Written problem ▸ Output every line of the listing below as a Markdown table with the columns "No." and "Entry". Put the row number in the first column and the line in the second, skip blank lines, and omit the pictures.
——
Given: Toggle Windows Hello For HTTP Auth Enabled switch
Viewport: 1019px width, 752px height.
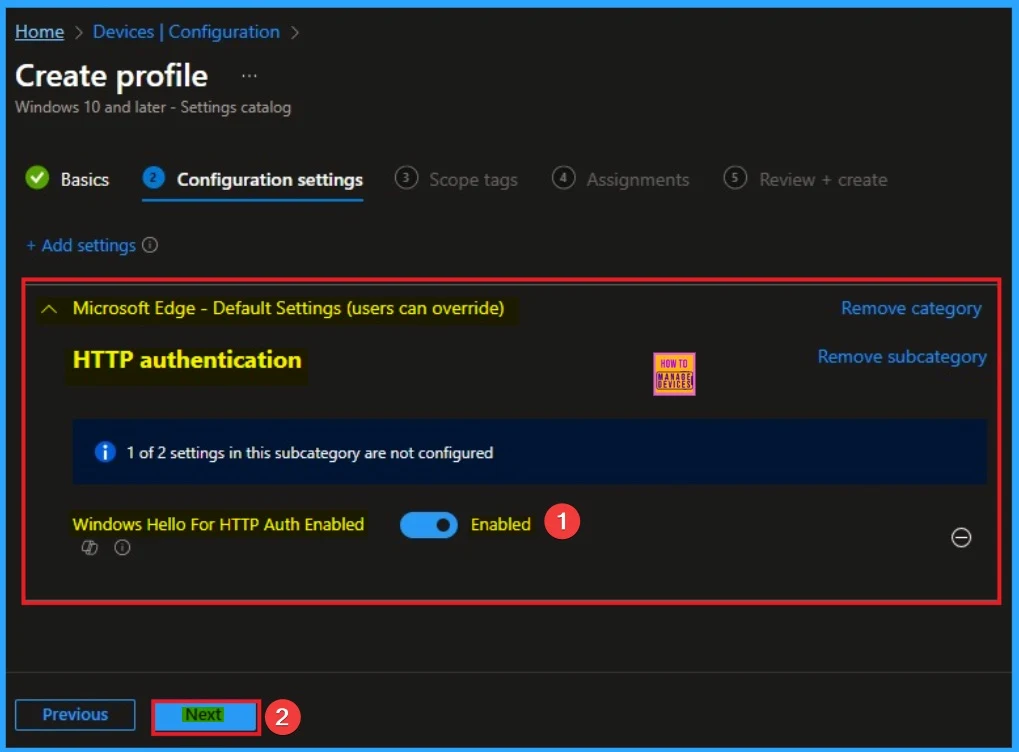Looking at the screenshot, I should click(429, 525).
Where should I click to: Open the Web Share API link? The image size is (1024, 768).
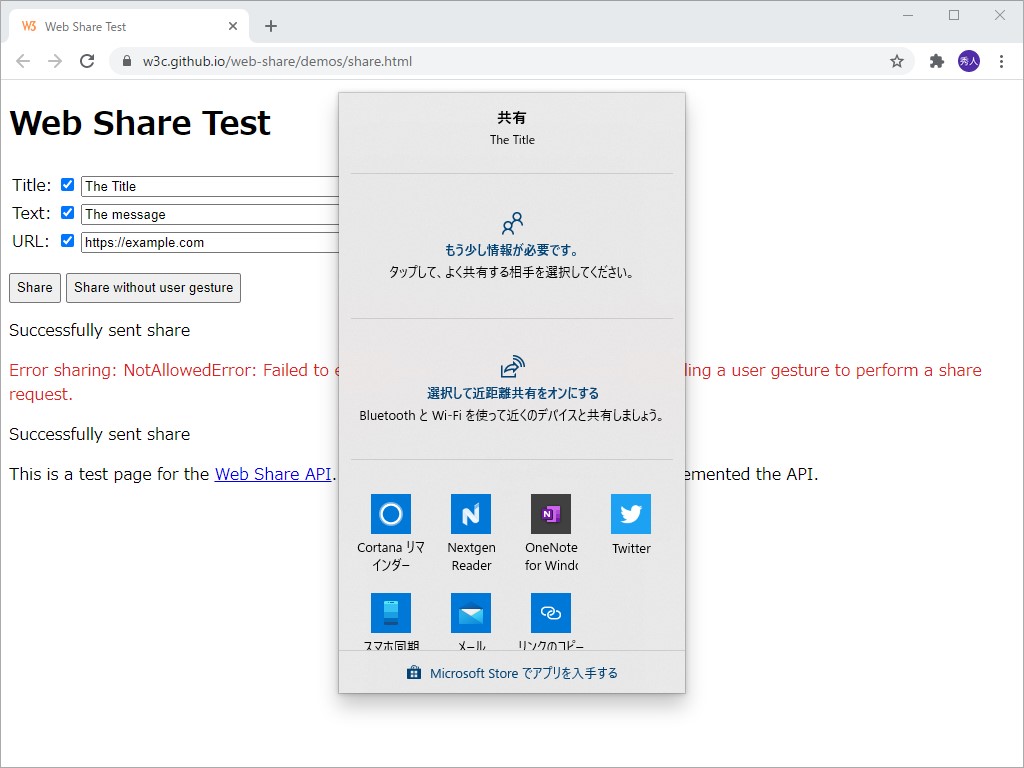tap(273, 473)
——
Solution to this task ▸
| No. | Entry |
|---|---|
| 1 | Given: Toggle Windows Hello For HTTP Auth Enabled switch |
| 2 | Viewport: 1019px width, 752px height. |
| 3 | Looking at the screenshot, I should click(429, 525). |
| 4 | Where should I click to: Open the Web Share API link? The image size is (1024, 768). |
| 5 | tap(273, 473) |